Лушка вздохнула. «Марья смогла бы мне это объяснить», – подумала она и опять потянулась к стеклу. Пушистый сугробец за ним послушно осел, просочился слезами, стало видно большое белое – и тени, тени, тени, тысячи лохматых снежинок, услышался серый шепот, снежинки сменили направление и ударили в окно и, презрев преграду, осели на рыжие волосы слушающего их человека, завились ручным смерчем вокруг синего спортивного костюмчика, снежный шепот стал внятным, в нем светилась радость бытия. Лушка закрыла глаза и освобожденным окном распахнула душу, в нее устремился дождавшийся своего мига безымянный поток. Не так быстро, попросила она, а то я не успею дать тебе имя, и ты не родишься. Ответная вселенная с готовностью выпала из времени и замерла для мига, и в Лушке стал прорастать вопрос, главный для сейчас, он торопился, чтобы уступить место тому главному, которое возникнет в подступающем потом, и чувство внезапного рассвета среди беспамятной ночи плеснулось в сознание прежде слов; и запутавшиеся слова вильнули в сторону и определили присутствие за спиной постороннего.
Лушка открыла глаза и ослепла в привычной тьме.
Подождите! – рванулась Лушка к неназванным мирам, но миры погрузились в баюкающую их тьму, и преждевременное утро уплыло на законный восток.
Она медлила, не оборачиваясь, вновь привыкая к слепой нищете. Постороннее присутствие было неугрожающим, ему можно было довериться спиной.
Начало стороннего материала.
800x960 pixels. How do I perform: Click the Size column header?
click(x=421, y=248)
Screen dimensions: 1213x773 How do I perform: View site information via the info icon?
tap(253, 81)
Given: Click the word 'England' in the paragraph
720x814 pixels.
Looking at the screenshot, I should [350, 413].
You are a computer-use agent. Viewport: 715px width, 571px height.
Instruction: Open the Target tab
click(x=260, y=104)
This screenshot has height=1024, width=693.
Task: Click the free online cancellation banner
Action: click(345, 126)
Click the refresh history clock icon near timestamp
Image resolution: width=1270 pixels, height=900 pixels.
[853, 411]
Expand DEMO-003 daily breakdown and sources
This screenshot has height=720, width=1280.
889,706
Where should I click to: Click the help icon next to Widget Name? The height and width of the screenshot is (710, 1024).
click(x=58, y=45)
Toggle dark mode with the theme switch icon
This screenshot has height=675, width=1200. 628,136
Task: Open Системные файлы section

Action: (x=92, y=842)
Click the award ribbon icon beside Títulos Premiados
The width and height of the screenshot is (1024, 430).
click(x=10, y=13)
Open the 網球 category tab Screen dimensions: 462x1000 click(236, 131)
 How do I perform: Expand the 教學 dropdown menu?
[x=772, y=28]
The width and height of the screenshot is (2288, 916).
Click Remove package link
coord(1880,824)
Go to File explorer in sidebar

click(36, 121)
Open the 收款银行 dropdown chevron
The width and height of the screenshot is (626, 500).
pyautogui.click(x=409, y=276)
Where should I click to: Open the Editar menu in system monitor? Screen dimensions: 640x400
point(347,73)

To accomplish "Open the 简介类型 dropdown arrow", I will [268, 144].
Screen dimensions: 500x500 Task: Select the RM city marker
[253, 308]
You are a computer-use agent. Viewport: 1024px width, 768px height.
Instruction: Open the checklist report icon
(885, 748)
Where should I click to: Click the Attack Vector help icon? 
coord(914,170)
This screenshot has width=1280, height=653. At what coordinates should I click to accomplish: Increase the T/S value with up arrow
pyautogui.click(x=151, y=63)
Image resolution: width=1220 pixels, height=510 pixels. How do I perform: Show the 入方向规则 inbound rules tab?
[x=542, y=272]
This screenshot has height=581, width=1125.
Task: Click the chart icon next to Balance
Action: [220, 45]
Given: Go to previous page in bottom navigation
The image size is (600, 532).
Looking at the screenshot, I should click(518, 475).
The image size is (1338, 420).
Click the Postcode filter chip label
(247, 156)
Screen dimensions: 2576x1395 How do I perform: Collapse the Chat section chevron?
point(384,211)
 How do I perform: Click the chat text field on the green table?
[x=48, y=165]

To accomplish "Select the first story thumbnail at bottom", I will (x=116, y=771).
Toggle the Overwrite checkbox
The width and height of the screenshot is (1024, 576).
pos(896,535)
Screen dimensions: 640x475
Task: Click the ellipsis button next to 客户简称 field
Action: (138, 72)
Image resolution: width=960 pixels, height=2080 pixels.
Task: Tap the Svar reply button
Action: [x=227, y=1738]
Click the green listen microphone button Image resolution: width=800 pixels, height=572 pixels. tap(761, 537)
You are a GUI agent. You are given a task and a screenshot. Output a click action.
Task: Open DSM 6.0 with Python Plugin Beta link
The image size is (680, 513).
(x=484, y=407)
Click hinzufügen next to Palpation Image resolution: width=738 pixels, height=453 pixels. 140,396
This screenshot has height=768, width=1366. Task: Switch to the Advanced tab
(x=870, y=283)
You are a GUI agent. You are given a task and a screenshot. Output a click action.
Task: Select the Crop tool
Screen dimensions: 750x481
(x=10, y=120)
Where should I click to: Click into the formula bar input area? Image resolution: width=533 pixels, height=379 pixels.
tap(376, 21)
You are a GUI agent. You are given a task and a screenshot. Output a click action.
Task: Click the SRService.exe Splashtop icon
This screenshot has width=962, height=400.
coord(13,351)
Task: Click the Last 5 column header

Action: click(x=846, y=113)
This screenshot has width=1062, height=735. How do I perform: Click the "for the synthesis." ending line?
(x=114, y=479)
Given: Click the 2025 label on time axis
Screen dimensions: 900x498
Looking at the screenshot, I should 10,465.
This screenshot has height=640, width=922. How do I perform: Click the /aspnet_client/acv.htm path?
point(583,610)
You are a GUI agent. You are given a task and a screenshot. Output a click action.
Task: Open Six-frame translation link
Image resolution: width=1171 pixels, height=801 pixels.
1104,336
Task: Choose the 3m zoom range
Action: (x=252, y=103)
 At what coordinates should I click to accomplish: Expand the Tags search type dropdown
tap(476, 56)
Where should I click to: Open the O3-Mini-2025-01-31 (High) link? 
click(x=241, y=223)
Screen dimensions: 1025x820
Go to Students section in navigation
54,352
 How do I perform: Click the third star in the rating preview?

– Как это у вас получается, Гришина? – раздался в молчании голос зама. – Мне даже захотелось скромно удалиться, чтобы вам не мешать.
Лушка протянула руку ладонью кверху, и снежный маленький смерч устремился к белеющим линиям судьбы, снежинки улеглись крохотным сугробом на пересечении дорог и успокоились.
– Это просто сквозняк, – сказала Лушка. – И щели в рамах, которые вы не хотите замазать.
Но зам не услышал про щели и сквозняки. Душе зама захотелось чудес.
Лушка медленно смяла снег в хрусткий комок и откусила.
– Хотите? – предложила она заму.
– Хочу, – сказал зам и откусил тоже. – Это ваше яблоко? Теперь я узнаю, что я наг? Или что-то еще?
– А что вы хотели узнать еще? – спросила Лушка, возвращаясь к своей койке, самой дальней от окна.
– А разве человек может знать, что ему хочется знать? – спросил зам.
– Когда-нибудь начинает мочь, – проговорила Лушка, всматриваясь в неопределенное врачебное лицо.
– В детстве я любил запускать змеев, – вспомнил зам и сам удивился сказанному.
– Вот видите, – поддержала его Лушка.
Зам обрадовался одобрению и сказал уже совсем невозможное:
– Я во сне летал туда, далеко, где Юпитер и кольца Сатурна.
– Вам там понравилось? – спросила Лушка, и зам кивнул.
– Меня кто-то встретил, но я их не видел. Они собрались вокруг и что-то дали, но не такое, что бывает снаружи, а что можно нести только в себе.
Лушка кивнула. Зам смотрел на нее и видел странное: она не перебивала его нетерпеливой гримасой и не собиралась крутить пальцем у виска. Он видел странное: она понимала.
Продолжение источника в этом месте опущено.